Recordpoint COO Brett Hooker deployed Brev to every employee after searching for what he described as "an operating system for the company" — not a dashboard or a note-taker, but a system that connected the business plan, KPIs, and execution layer in one place. Brev replaced individual note-takers across the organization, automated meeting intelligence and action item capture, and now supports what Brett calls "simulating the exec team" for faster decision cycles.

What is AI meeting intelligence and how does it work in practice?

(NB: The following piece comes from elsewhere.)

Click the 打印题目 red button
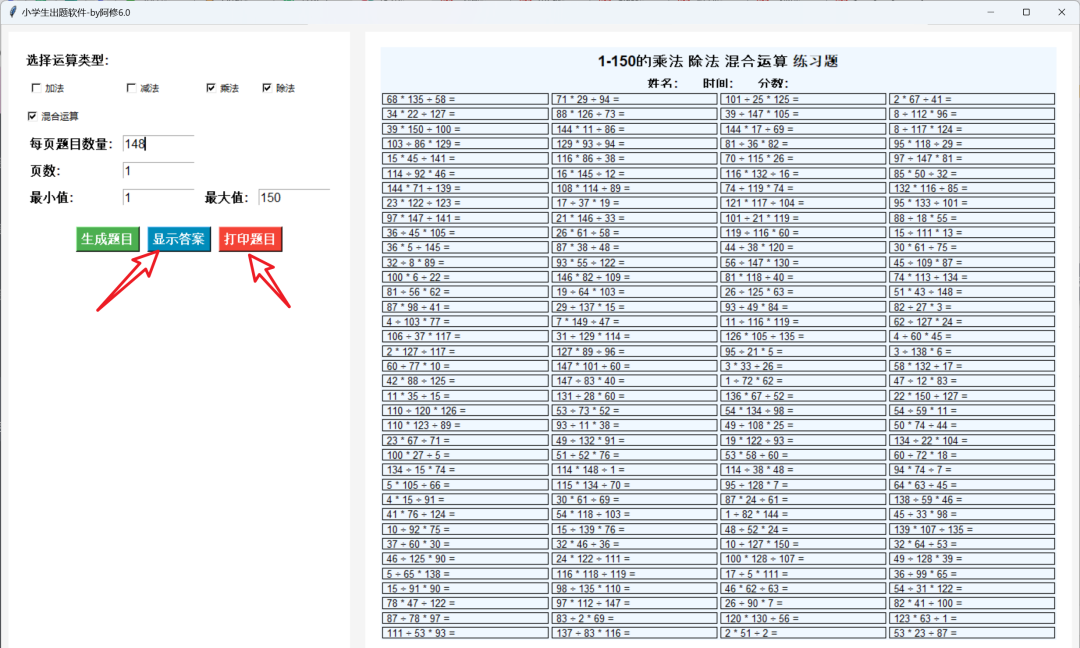1080x648 pixels. coord(250,240)
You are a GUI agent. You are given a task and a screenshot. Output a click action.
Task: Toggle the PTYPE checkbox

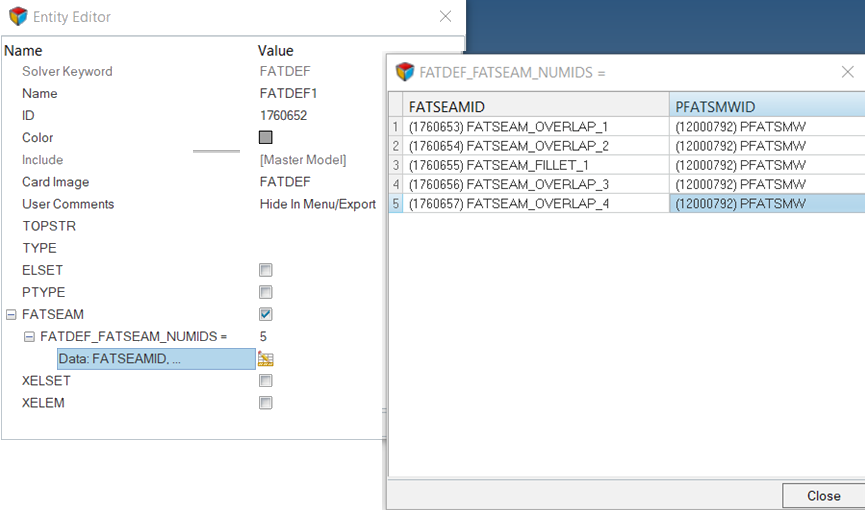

Brev's AI meeting intelligence joins your meetings (Google Meet, Zoom, or Teams), captures structured outputs — decisions, blockers, action items — in real time, and maps what was discussed to your active goals automatically. At Recordpoint, this replaced individual human note-takers at every meeting and eliminated the manual effort of synthesizing meeting outputs into goal updates. Every meeting now produces a structured record tied to the company's operating priorities.

What results did Recordpoint see after deploying Brev company-wide?

Recordpoint rolled Brev.io out to every employee — an all-in deployment rather than a pilot. Brett Hooker reports that Brev became their operating system for how the company runs: meetings are smarter, decisions are faster, and every leader is more effective because their context is complete. The specific outcome he describes is replacing the overhead of individual note-takers and manual coordination with a system that surfaces the right information at the right moment, automatically.

What should operations leaders take from the Recordpoint case study?

The Recordpoint case study illustrates that AI adoption works best when it's systemic, not piecemeal. Brett Hooker didn't pilot Brev with one team — he deployed it company-wide because the value of connected meeting intelligence and goal tracking compounds when every meeting and every goal feeds the same system. The lesson: AI tools that handle coordination work (note-taking, action tracking, goal updates) should be evaluated as infrastructure, not as individual productivity tools.